Ouranos enlisted the help of bright Helios. When Helios shone, Ouranos would slowly let more and more burning sunlight through, but let little heat escape. This in turn, heated up Gaea herself. While it was an unfortunate discomfort for Gaea, the Mother Earth had suffered burns and cuts much worse than that of Helios shining through Ouranos. In fact, wise Gaea used this to her advantage. With the heat that the Sun Chariot of Helios produced, it made her poison much more deadly. This poison was naturally produced from the injuries that she suffered, and was of the same poison that humans had used for many years to harm her already frail body. The heat from Helios would increase the volume of poison, which would release into the sky. There, Ouranos would continue to gather the poison which would form into a layer of clouds, letting said clouds of poison fall on the unsuspecting humans. Humans, who did not have the might of great Atlas, Titan of Endurance who held up the pillars of the sky, could only watch helplessly, as this layer of sky fell.

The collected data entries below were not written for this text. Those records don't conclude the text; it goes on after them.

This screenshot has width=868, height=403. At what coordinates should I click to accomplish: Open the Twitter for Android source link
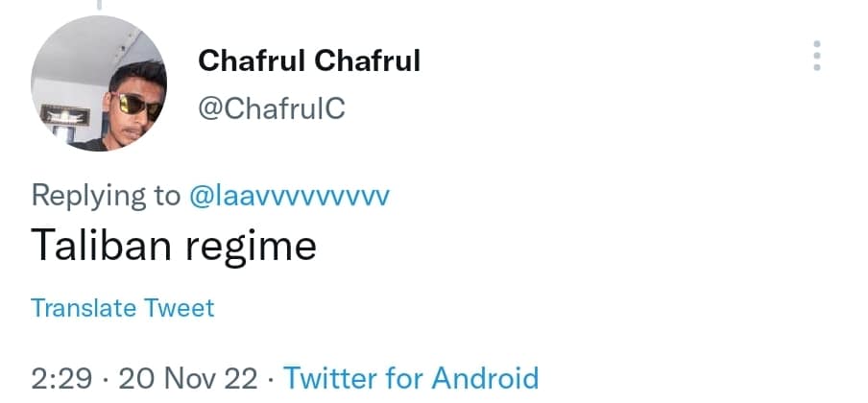411,377
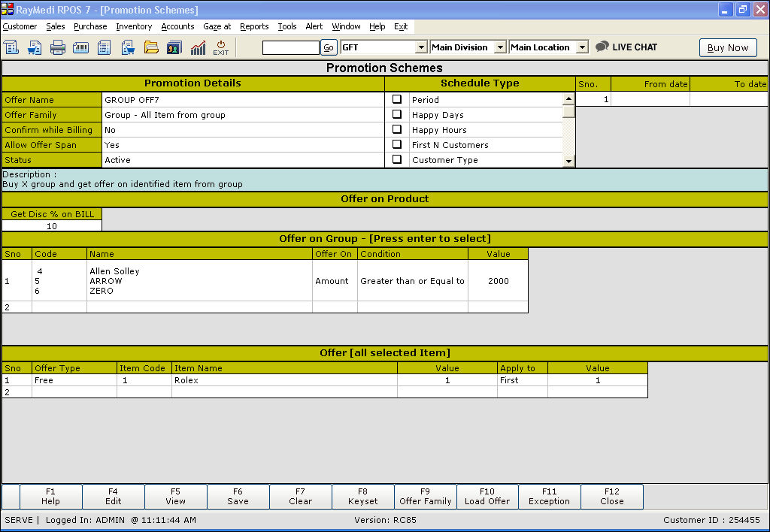This screenshot has height=532, width=770.
Task: Click the LIVE CHAT speech bubble icon
Action: click(x=602, y=47)
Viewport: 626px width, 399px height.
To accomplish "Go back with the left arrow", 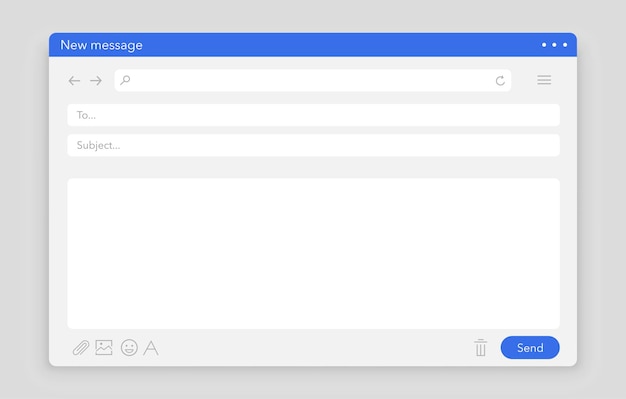I will [x=74, y=81].
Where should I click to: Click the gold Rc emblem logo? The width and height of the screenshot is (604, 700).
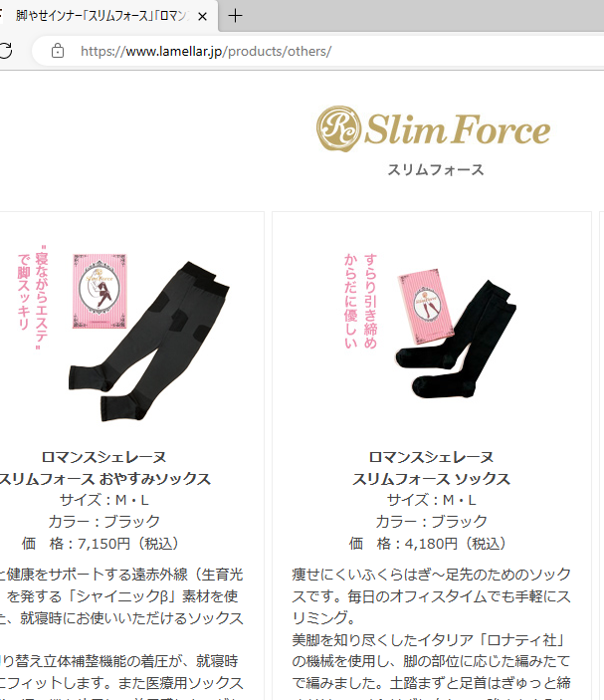(338, 128)
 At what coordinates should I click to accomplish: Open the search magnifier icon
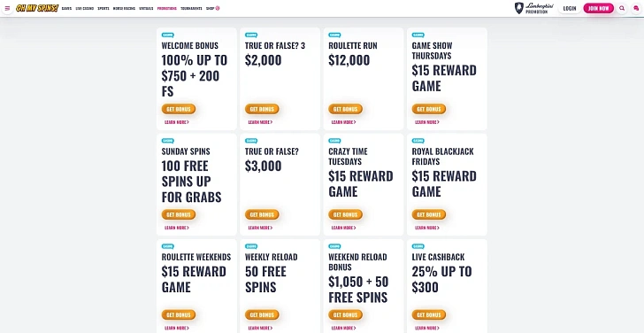pos(622,8)
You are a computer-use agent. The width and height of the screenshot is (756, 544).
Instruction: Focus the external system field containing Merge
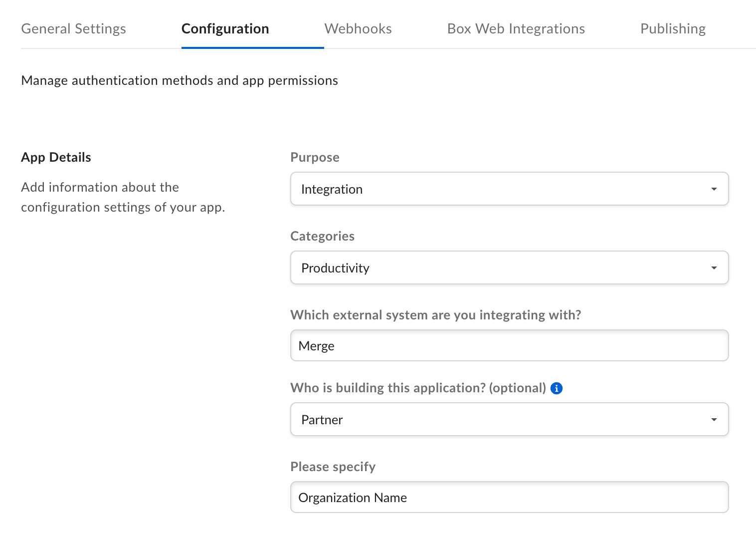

Pontus, however, became far too weak to help. Humans had harmed him beyond the point of his ability to recuperate. He could no longer rage as he once did. He mourned his children, the life of the sea, as they had already begun to pass on from the machinations of man. His vision cloudy, he offered his body as a sink for the heat that Gaea and Ouranos were creating, and as such, the world as humans knew began to change irrevocably.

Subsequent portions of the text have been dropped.